Feature Article: Widger, K., Wolfe, J., Friedrichsdorf, S., Pole, J. D., Brennenstuhl, S., Liben, S., Greenberg, M., Bouffet, E., Siden, H., Husain, A., Whitlock, J. A., Leyden, M., & Rapoport, A. (2018). National Impact of the EPEC-Pediatrics Enhanced Train-the-Trainer Model for Delivering Education on Pediatric Palliative Care. Journal of Palliative Medicine, 21(9), 1249–1256.

Other Articles Referenced: Richards, C. A., Starks, H., O’Connor, M. R., Bourget, E., Lindhorst, T., Hays, R., & Doorenbos, A. Z. (2018). When and Why Do Neonatal and Pediatric Critical Care Physicians Consult Palliative Care? Am J Hosp Palliat Care, 35(6), 840–846.

Feudnter, C, Womer J, Augustin R, Remke, S, Wolfe, J, Friebert S, Weissman D.  (2013).  Pediatric Palliative Care Programs in Children’s Hospitals: a Cross-Sectional National SurveyPediatrics, 132 (6), 1063-1070

View Issue #11 Citation List in the Library

PDF of Issue #11 of the Citation List


There is both a growing number of children with complex chronic conditions and a call for a palliative approach to children with life threatening illnesses, including children with complex chronic conditions. However, there is a shortage of specialty pediatric palliative care physicians. In 2012, only 69% of children’s hospitals had a pediatric palliative care program with tremendous variation in staffing and services offered. Therefore, strategic use of specialized pediatric palliative care resources is required as is better delineation of primary versus specialty palliative care and continued advocacy to increase the specialty pediatric palliative care workforce.

Widger’s article discusses one method to improve primary palliative care access to children with cancer: through the Education in Palliative and End-of-Life Care for Pediatrics (EPEC-Pediatrics) train the trainer model. They impressively trained 72 trainers that educated 3745 local pediatric oncology learners about pediatric palliative care principles in Canada. Almost all the learners (97%) reported an increase in pediatric palliative care knowledge and that the information would benefit their practice (96%). After the intervention, patients had earlier palliative care consults and earlier initiation of advanced care planning. However, there were no changes in patients’ quality of life or symptoms after the intervention.

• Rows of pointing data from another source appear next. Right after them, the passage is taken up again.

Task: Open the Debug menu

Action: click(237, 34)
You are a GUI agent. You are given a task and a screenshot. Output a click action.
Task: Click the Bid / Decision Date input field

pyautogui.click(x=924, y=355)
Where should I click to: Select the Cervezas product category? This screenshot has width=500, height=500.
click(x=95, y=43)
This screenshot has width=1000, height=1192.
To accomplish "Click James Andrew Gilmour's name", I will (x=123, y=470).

This EPEC train the trainer model significantly increased primary pediatric palliative care knowledge, potentially increasing the access to a palliative approach to care for children with cancer. However, it is ironic that improved primary palliative care training actually led to earlier specialty palliative care consults – potentially increasing the demand for the limited resource of specialty pediatric palliative care. This raises an important question: What are meaningful outcomes in pediatric palliative care studies – knowledge of providers, access to specialty pediatric palliative care, improved quality of life, improved bereaved family outcomes? Are an increase in provider knowledge and earlier advanced care planning and specialty palliative care consults sufficiently positive outcomes to justify expanding this model?

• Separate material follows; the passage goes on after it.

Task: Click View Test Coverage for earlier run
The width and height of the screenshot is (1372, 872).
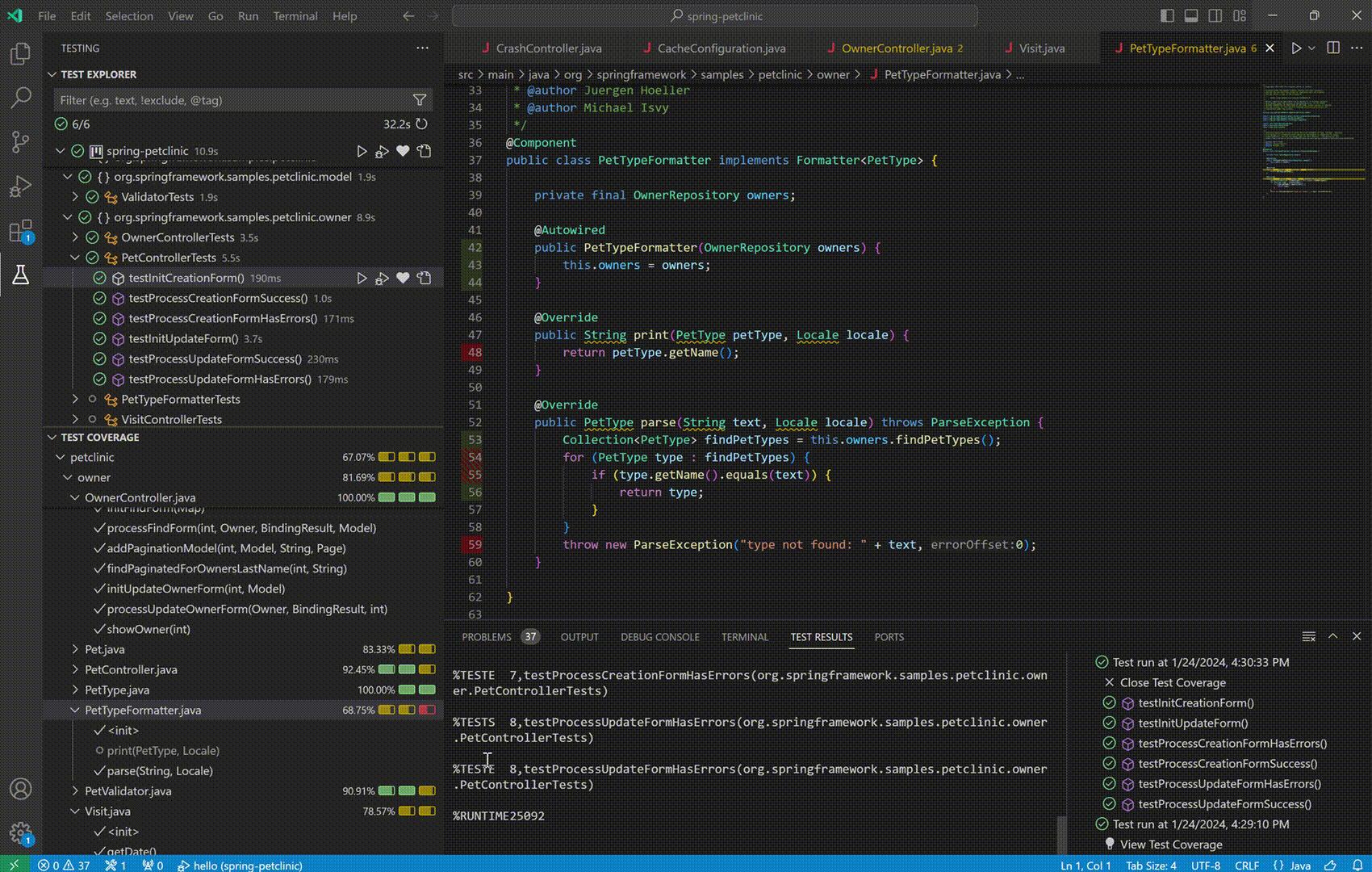Action: [1170, 845]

Delineating meaningful outcomes in pediatric palliative care studies is increasingly important as a growing number of pediatric specialist recognize the importance of specialty pediatric palliative care. Richards’ interviews with 22 pediatric intensivists highlights the reasons pediatric intensivists consult specialty pediatric palliative care. These include communication help, particularly when intensivists do not have the time for prolonged goals of care conversations given the high priority and demand of acute events in the intensive care unit. Therefore, Richards suggests a checklist to ensure that families are getting their palliative care needs met with a triggered consult when the primary team is unable to meet those needs. Ensuring that children admitted to intensive care units are getting their palliative care needs met is critically important. We need to consider what are the best models to guarantee such care. Would an EPEC-pediatrics train the trainer model for pediatric intensivists increase their primary palliative care skills and allow them to meet more of the palliative care needs of their patients? Is a triggered specialty pediatric palliative care consult the best method?

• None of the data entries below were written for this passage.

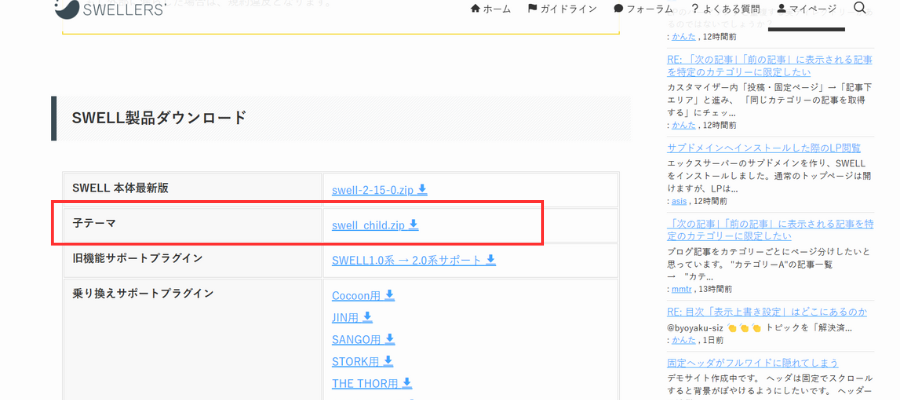Click download icon beside THE THOR用
The image size is (900, 400).
pyautogui.click(x=407, y=383)
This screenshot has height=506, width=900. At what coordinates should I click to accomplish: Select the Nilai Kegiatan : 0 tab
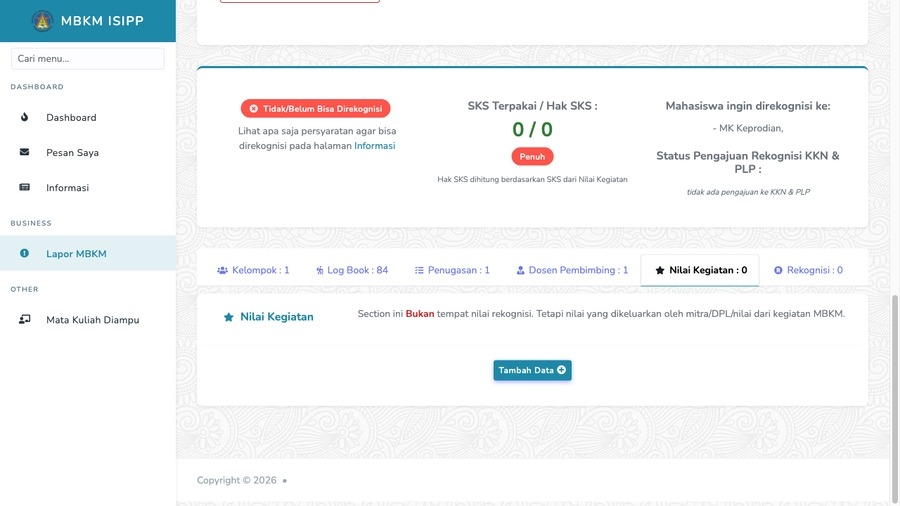(700, 270)
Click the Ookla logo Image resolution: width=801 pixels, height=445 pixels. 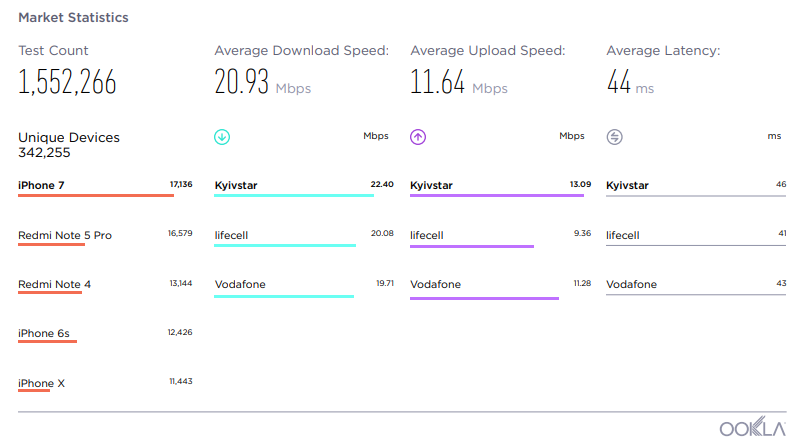point(752,427)
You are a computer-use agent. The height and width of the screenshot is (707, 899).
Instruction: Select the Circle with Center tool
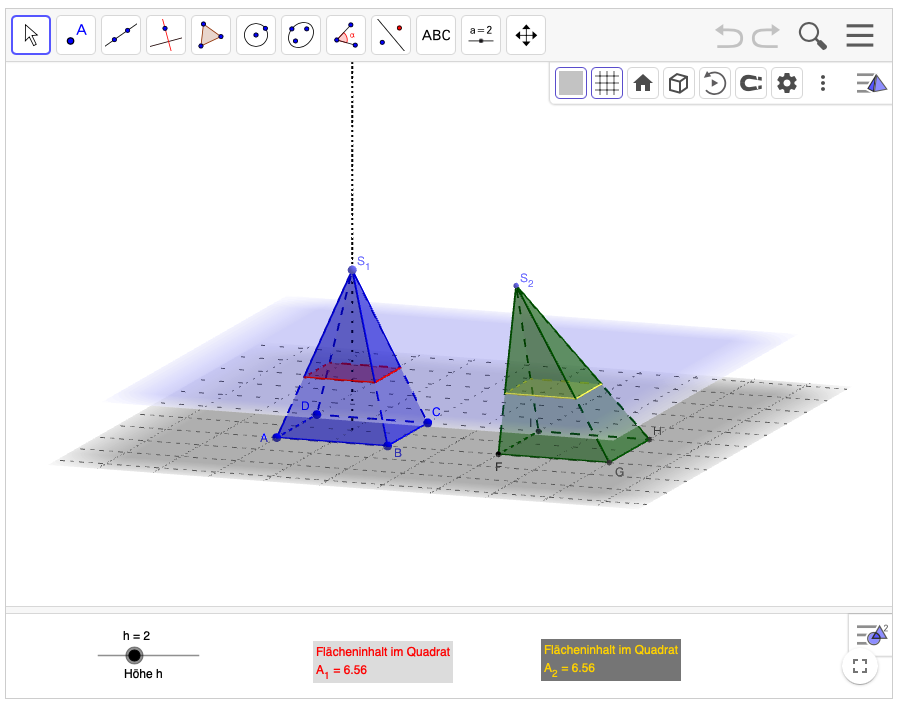pyautogui.click(x=256, y=35)
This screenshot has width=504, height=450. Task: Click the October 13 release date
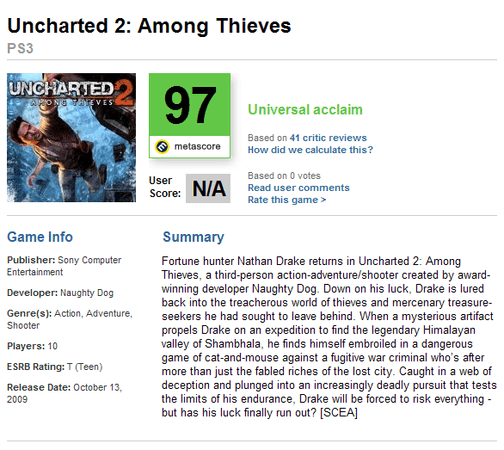coord(97,387)
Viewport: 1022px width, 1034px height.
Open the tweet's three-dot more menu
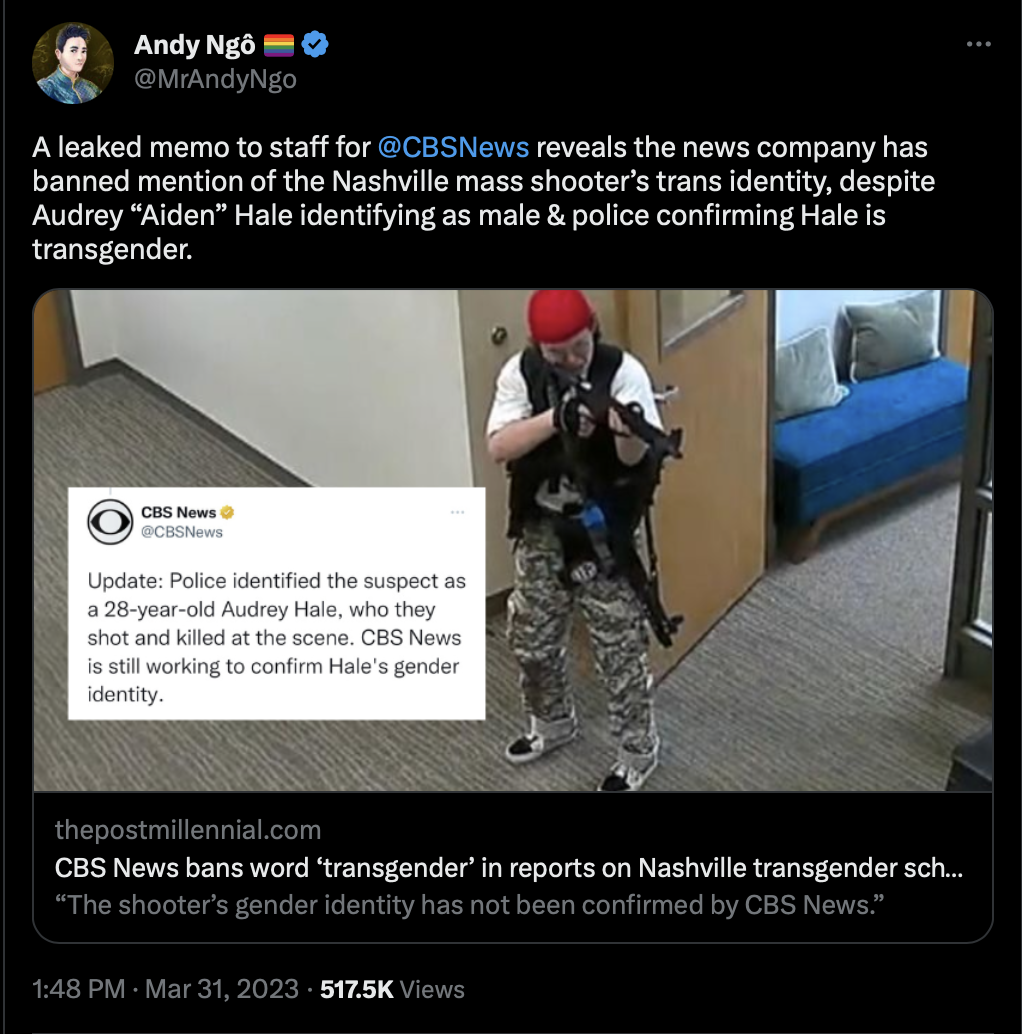pos(978,44)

Clearly, further studies and conversations between specialists trying to meet the palliative care needs of their patients, families, pediatric palliative care specialists, and other stake-holders are needed. As interventions are designed and studied, careful attention needs to be played to the desired outcomes. In the ideal world perhaps specialty palliative care would be involved from the time of diagnosis for any child with a life-threatening condition, but we do not yet have the data to know if that is the best care model nor the specialty pediatric palliative care workforce to make that a reality. Meanwhile, we can continue to better understand when specialty palliative care is most appropriate and better ways integrate primary palliative care into practice, which both of these articles help us do.